▶ **What is required**
Needed from the entries below: every line that holds the word "computer".

*** Recorded data

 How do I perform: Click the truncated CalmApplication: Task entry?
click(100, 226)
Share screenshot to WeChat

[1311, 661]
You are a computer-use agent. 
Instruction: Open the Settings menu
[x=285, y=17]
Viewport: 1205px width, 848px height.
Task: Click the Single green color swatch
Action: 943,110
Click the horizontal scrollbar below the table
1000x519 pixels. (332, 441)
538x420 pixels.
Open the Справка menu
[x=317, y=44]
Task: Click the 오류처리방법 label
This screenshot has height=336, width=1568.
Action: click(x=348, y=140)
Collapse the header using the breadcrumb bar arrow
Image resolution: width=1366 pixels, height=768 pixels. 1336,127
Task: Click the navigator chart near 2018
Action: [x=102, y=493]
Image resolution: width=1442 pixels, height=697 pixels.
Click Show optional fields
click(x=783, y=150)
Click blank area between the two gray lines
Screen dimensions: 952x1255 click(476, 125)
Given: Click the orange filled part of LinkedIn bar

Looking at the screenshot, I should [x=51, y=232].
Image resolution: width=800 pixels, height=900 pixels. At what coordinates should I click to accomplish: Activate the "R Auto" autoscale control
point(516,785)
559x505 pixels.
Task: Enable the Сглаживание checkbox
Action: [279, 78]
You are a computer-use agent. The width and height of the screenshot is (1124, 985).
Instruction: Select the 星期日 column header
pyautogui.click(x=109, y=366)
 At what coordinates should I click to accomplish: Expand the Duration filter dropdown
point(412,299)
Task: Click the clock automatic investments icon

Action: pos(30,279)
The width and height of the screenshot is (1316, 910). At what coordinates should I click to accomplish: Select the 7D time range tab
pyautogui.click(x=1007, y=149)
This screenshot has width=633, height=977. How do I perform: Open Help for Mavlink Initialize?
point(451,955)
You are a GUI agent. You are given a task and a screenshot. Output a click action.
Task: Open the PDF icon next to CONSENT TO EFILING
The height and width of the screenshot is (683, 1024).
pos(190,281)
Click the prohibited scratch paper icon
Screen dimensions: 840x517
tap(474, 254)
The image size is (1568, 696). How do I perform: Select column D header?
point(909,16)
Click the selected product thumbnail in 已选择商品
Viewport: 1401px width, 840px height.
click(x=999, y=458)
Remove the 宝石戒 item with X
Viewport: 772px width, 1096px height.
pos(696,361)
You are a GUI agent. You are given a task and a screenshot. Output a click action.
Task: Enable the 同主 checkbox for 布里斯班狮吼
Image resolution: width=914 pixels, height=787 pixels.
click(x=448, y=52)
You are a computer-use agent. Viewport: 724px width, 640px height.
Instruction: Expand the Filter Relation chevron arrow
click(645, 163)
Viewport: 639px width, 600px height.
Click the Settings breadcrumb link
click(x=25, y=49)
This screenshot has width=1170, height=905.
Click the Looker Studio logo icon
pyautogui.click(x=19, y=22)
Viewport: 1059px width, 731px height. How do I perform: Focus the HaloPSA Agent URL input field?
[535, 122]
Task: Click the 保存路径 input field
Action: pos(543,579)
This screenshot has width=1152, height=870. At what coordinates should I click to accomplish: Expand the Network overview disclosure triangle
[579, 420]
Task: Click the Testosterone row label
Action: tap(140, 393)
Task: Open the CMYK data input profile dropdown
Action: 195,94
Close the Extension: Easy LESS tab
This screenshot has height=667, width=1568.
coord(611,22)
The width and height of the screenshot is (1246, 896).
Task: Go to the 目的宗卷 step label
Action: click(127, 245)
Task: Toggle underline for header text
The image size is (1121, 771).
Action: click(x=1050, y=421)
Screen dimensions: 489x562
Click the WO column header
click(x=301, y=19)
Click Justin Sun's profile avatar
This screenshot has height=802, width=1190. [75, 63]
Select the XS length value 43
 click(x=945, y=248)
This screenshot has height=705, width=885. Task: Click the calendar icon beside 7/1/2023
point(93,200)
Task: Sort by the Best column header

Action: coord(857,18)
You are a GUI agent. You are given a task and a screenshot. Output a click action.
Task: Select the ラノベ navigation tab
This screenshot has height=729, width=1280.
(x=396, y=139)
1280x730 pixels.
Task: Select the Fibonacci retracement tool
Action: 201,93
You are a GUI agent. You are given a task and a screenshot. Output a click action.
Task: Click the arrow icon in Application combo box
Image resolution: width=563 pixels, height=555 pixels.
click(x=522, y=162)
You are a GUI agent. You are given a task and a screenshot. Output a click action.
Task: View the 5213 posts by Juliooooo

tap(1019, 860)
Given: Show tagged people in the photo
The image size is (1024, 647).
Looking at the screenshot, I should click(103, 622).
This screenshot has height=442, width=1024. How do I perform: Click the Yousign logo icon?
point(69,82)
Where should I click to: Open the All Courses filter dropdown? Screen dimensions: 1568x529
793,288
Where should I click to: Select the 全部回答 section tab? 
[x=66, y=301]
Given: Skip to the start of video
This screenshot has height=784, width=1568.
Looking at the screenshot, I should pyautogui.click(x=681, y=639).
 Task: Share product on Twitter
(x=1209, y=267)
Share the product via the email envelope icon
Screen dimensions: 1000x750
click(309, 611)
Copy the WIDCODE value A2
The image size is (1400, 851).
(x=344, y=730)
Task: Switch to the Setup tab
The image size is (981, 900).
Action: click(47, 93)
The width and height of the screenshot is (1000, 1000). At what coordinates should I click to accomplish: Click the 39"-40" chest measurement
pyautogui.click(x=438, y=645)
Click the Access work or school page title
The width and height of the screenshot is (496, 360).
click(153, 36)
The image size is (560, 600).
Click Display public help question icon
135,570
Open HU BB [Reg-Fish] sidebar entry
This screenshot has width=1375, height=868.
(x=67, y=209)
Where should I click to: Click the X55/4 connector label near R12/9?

******

▶ **Exercise response**
You are a computer-use agent. 
You are a computer-use agent. The width and height of the screenshot is (1124, 985).
You are a computer-use agent. Viewport: 724px width, 640px height.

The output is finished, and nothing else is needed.